Consequently, a decision must be made based on the weighing of consequences, the outcome of which is partly in favour of the applicant.
If the preliminary injunction were not issued and it was found in the principal proceedings that at least parts of the protest camp were protected by the freedom of assembly and were, therefore, at least generally permissible, then the applicant would be, as things stand now, barred from making use of his fundamental freedom of assembly in the form of realising the protest camp. Thereby, his freedom of assembly would be lastingly devaluated with regard to a major political event that is particularly prominent.

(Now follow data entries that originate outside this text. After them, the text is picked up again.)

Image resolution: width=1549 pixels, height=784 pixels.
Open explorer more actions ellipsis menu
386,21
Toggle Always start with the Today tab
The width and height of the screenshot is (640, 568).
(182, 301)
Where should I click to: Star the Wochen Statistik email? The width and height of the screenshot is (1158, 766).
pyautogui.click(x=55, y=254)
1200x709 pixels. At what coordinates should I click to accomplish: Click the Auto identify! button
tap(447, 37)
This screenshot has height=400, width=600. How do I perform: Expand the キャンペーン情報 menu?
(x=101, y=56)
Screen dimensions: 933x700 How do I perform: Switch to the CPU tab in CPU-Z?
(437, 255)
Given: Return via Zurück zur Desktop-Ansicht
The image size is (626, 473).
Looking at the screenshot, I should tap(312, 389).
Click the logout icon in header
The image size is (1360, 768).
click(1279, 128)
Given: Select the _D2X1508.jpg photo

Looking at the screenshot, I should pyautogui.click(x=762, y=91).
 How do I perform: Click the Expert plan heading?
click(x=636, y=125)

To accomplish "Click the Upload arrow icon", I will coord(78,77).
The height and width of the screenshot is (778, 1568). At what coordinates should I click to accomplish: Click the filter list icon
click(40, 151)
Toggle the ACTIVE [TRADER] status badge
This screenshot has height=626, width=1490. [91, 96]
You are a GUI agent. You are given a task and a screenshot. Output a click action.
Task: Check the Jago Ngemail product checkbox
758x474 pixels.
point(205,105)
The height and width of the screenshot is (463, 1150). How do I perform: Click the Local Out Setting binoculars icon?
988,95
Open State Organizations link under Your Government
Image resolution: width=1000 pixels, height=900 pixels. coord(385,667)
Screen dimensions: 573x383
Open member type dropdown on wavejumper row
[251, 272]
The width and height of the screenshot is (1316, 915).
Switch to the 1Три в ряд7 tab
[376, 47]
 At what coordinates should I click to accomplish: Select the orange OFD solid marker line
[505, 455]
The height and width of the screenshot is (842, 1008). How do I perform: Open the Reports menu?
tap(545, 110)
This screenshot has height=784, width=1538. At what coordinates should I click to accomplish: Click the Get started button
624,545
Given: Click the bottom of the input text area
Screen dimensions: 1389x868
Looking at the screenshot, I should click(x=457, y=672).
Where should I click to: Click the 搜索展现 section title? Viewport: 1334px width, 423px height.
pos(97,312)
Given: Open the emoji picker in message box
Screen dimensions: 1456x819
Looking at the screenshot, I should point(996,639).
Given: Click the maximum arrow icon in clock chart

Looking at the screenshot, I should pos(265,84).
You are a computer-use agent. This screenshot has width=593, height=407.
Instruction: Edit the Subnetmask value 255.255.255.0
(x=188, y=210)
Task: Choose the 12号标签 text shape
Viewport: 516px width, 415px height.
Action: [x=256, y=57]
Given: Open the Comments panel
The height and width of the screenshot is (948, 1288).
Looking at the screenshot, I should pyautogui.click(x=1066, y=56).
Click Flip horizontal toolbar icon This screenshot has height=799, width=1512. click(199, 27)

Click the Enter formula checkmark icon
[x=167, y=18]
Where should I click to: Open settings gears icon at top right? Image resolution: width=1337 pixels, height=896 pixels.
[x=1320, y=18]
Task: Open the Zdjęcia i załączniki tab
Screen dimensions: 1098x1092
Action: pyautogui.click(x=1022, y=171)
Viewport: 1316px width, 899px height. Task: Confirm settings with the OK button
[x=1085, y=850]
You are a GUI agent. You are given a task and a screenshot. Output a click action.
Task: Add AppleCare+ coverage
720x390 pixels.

If, in contrast, the preliminary injunction were issued and the City of Hamburg were obliged to allow the construction, operation and dismantling of the protest camp between 28 June and 11 July 2017 and it was found in the principal proceedings that the planned protest camp was not protected by the freedom of assembly, then not only would the public have been unjustifiably deprived of a recreation area for the duration of about three weeks, but public authorities would also, and without any reason, have been burdened with the risk of permanent damage to the park.
Weighing these respective disadvantages against one another, a compromise settlement is required within the framework of injunctive protection that enables the applicant to realise the protest camp on the occasion of the G20 Summit to the largest possible extent while preventing permanent damage to the city park and minimising the related risks for public authorities. Consequently, it must be ordered that, as a precaution, the authority deciding on the assembly must apply the law of assembly to the protest camp planned by the applicant. In doing so, the authority is to be provided with an appropriate scope for decision-making which entitles it – where possible, in cooperation with the event organiser – to limit the dimensions of the camp and also to impose restrictions in such a way that severe impairment of the city park due to permanent damage can be sufficiently ruled out. If this is not possible in a way that corresponds to the applicant’s objective – which seems quite possible according to the files and which can, for the rest, occur particularly in light of safety interests (which are not yet considered in this case) –, the authority can instead assign a different place for realising the planned protest camp that comes as close as possible to achieving the impact of the applicant’s objective. In this respect, too, the authority can impose restrictions that prevent as much damage as possible to the area of the substitute location, even limiting the dimensions of the scheduled protest camp, if necessary. In doing so, the authority can also consider to what extent the camp’s intended extensive elements of infrastructure are necessary to support elements of political assembly unquestionably inherent in the camp and to what extent they exceed them. In particular, the authorities are entitled to prohibit the construction of such tents and facilities which are, without relation to the expression of opinions, intended only as accommodation for persons who wish to participate in assemblies elsewhere.
As the present order addresses only the legal issues presented in the initial proceedings, questions concerning potential threats arising from the planned event are left aside. The authorities remain free to make further decisions concerning this matter, particularly with regard to ensuring public safety, keeping in mind the general constitutional standards. If and to what extent the authorities can, considering these aspects, impose further restrictions on the protest camp or even prohibit it, is not at issue in this decision.